AICpls: AIC function for plsR models

Description

This function provides AIC computation for an univariate plsR model.

Usage

AICpls(ncomp, residpls, weights=rep.int(1,length(residpls)))

Arguments

ncomp
Number of components
residpls
Residuals of a fitted univariate plsR model
weights
Weights of observations

Value

  • realAIC value

Details

AIC function for plsR models with univariate response.

References

Baibing Li, Julian Morris, Elaine B. Martin, Model selection for partial least squares regression, Chemometrics and Intelligent Laboratory Systems 64 (2002) 79-89. http://dx.doi.org/10.1016/S0169-7439(02)00051-5

See Also

loglikpls for loglikelihood computations for plsR models and AIC for AIC computation for a linear models

Examples

Run this code
data(pine)
ypine <- pine[,11]
Xpine <- pine[,1:10]
(Pinscaled <- as.data.frame(cbind(scale(log(ypine)),scale(as.matrix(Xpine)))))
colnames(Pinscaled)[1] <- "yy"

lm(yy~x1+x2+x3+x4+x5+x6+x7+x8+x9+x10,data=Pinscaled)

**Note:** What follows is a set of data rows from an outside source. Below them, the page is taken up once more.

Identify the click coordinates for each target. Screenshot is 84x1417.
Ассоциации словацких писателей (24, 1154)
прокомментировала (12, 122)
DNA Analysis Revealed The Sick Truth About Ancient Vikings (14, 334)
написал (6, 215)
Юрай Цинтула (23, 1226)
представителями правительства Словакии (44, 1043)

modpls <- plsR(log(ypine),Xpine,10)
modpls$Std.Coeffs
lm(yy~x1+x2+x3+x4+x5+x6+x7+x8+x9+x10,data=Pinscaled)

AIC(lm(yy~x1+x2+x3+x4+x5+x6+x7+x8+x9+x10,data=Pinscaled))
print(logLik(lm(yy~x1+x2+x3+x4+x5+x6+x7+x8+x9+x10,data=Pinscaled)))

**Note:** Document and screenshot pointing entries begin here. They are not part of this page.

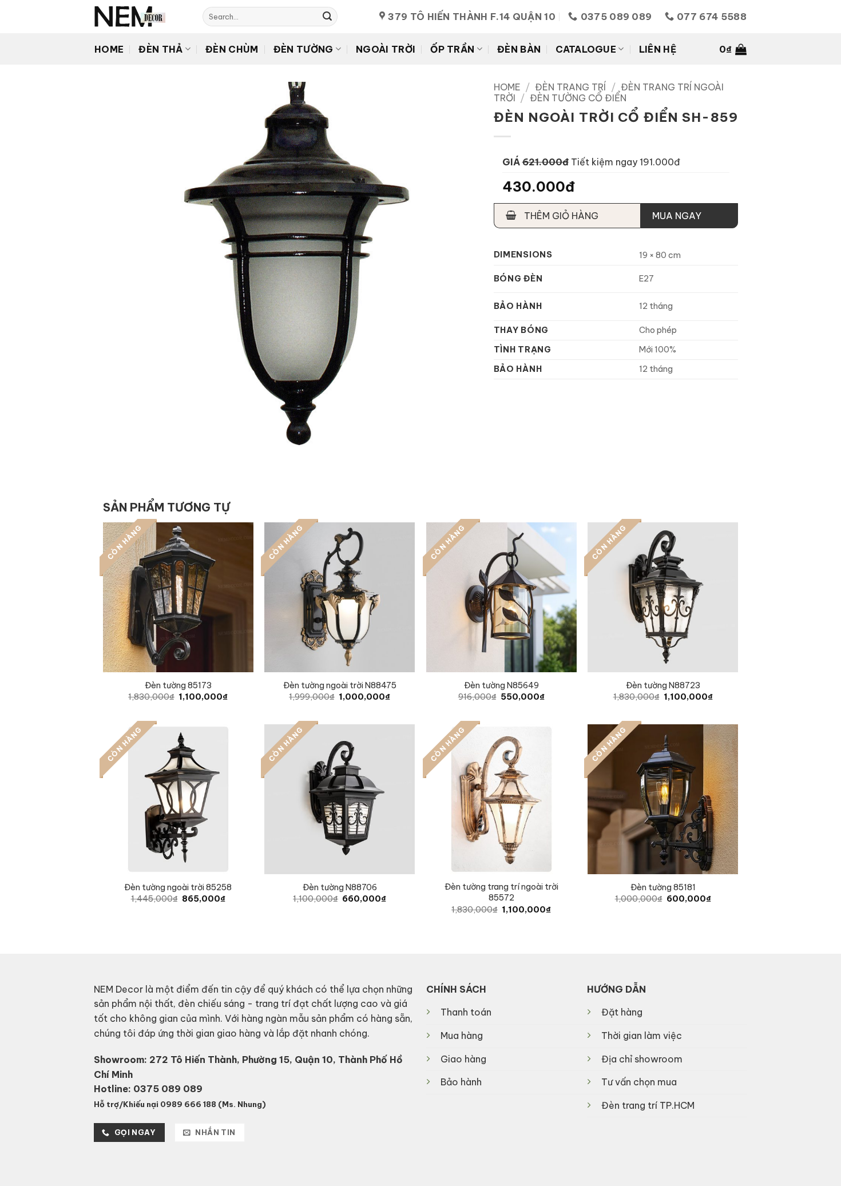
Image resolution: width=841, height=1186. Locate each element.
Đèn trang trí (570, 87)
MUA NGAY (676, 215)
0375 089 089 (168, 1088)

sum(dnorm(modpls$RepY, modpls$Std.ValsPredictY, sqrt(mean(modpls$residY^2)), log=TRUE))
sum(dnorm(Pinscaled$yy,fitted(lm(yy~x1+x2+x3+x4+x5+x6+x7+x8+x9+x10,data=Pinscaled)),sqrt(mean(residuals(lm(yy~x1+x2+x3+x4+x5+x6+x7+x8+x9+x10,data=Pinscaled))^2)), log=TRUE))
loglikpls(modpls$residY)
loglikpls(residuals(lm(yy~x1+x2+x3+x4+x5+x6+x7+x8+x9+x10,data=Pinscaled)))
AICpls(10,residuals(lm(yy~x1+x2+x3+x4+x5+x6+x7+x8+x9+x10,data=Pinscaled)))
AICpls(10,modpls$residY)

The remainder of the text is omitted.